Ученичество эмпирического скептика
Более тысячи лет на восточном побережье Средиземного моря, в Сирии Ливанской, мирно сосуществовали различные секты и этнические группы. Ливан воспринимался как стабильный рай с христианским большинством. Статичное мышление не позволяло учесть разницу в рождаемости, предполагая, что христианское большинство сохранится.
Семья автора происходила из греко-сирийской общины, последнего византийского форпоста в северной Сирии. Они мирно сосуществовали с мусульманами более тысячи лет. Ливан, с его утонченным образом жизни и процветающей экономикой, привлекал разнообразных представителей богемы. В юности автор был бунтарем-идеалистом, чуждым материалистических ценностей левантийской культуры. Образование он получил во французском лицее, отличавшемся высоким уровнем подготовки.
В 15 лет автор был арестован за нападение на полицейского во время студенческих волнений. Его дед, занимавший пост министра внутренних дел, подписал приказ о подавлении восстания. Стойкость юноши впечатлила его семью. Публичность инцидента позволила избежать внешних проявлений бунтарства.
Ливанский «рай» исчез с началом гражданской войны. Затяжной конфликт разрушил многовековую интеллектуальную атмосферу Леванта.

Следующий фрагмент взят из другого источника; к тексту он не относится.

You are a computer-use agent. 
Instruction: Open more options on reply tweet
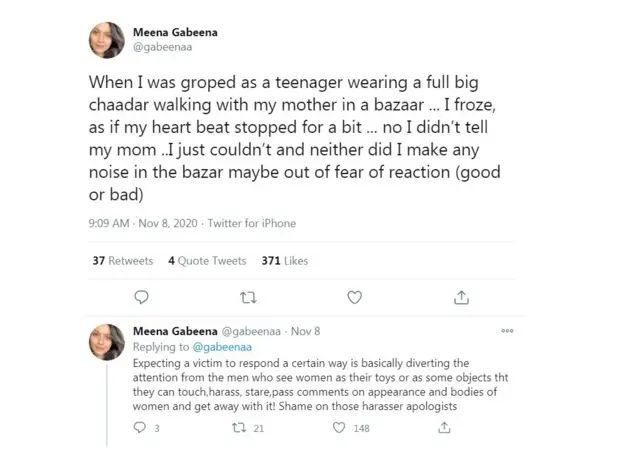click(x=507, y=330)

Отключения электричества во время войны позволяли любоваться звездами. Идею равновесия, которую преподавали в школе, автор воспринимал критически.

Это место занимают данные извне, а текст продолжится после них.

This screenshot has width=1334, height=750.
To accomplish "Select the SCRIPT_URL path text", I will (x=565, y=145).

История непрозрачна. Мы видим результаты, но не механизмы событий. Выделяется триада непрозрачности: иллюзия понимания, ретроспективное искажение и переоценка фактов.
Мир воспринимается более предсказуемым, чем он есть. Во время войны была распространена уверенность в ее скором окончании. Аналогичное восприятие наблюдалось и у беженцев из других стран. Несмотря на непредсказуемость событий, все были уверены в своем понимании ситуации.
Человеческий разум стремится к объяснениям, отрицая непредсказуемость. Можно наблюдать, как люди постфактум рационализируют события. История Леванта – это череда неожиданностей: кто мог предсказать расцвет христианства или распространение ислама? История развивается скачками.
Восприятие истории искажено: запоминается лишь то, что соответствует фактам.
Дед автора, министр, и его водитель одинаково не могли предсказать события, но водитель осознавал пределы своего знания. Информированность не равнозначна точности прогнозов. Чтение газет давало все меньше новой информации.
Журналисты мыслят одинаковыми категориями, упрощая картину мира. Категоризация – проявление платонизма. Случайность категорий иллюстрирует ливанский опыт, где христиане стали сторонниками рынка, а исламисты – социалистами. Категоризация упрощает мир, что может привести к негативным последствиям.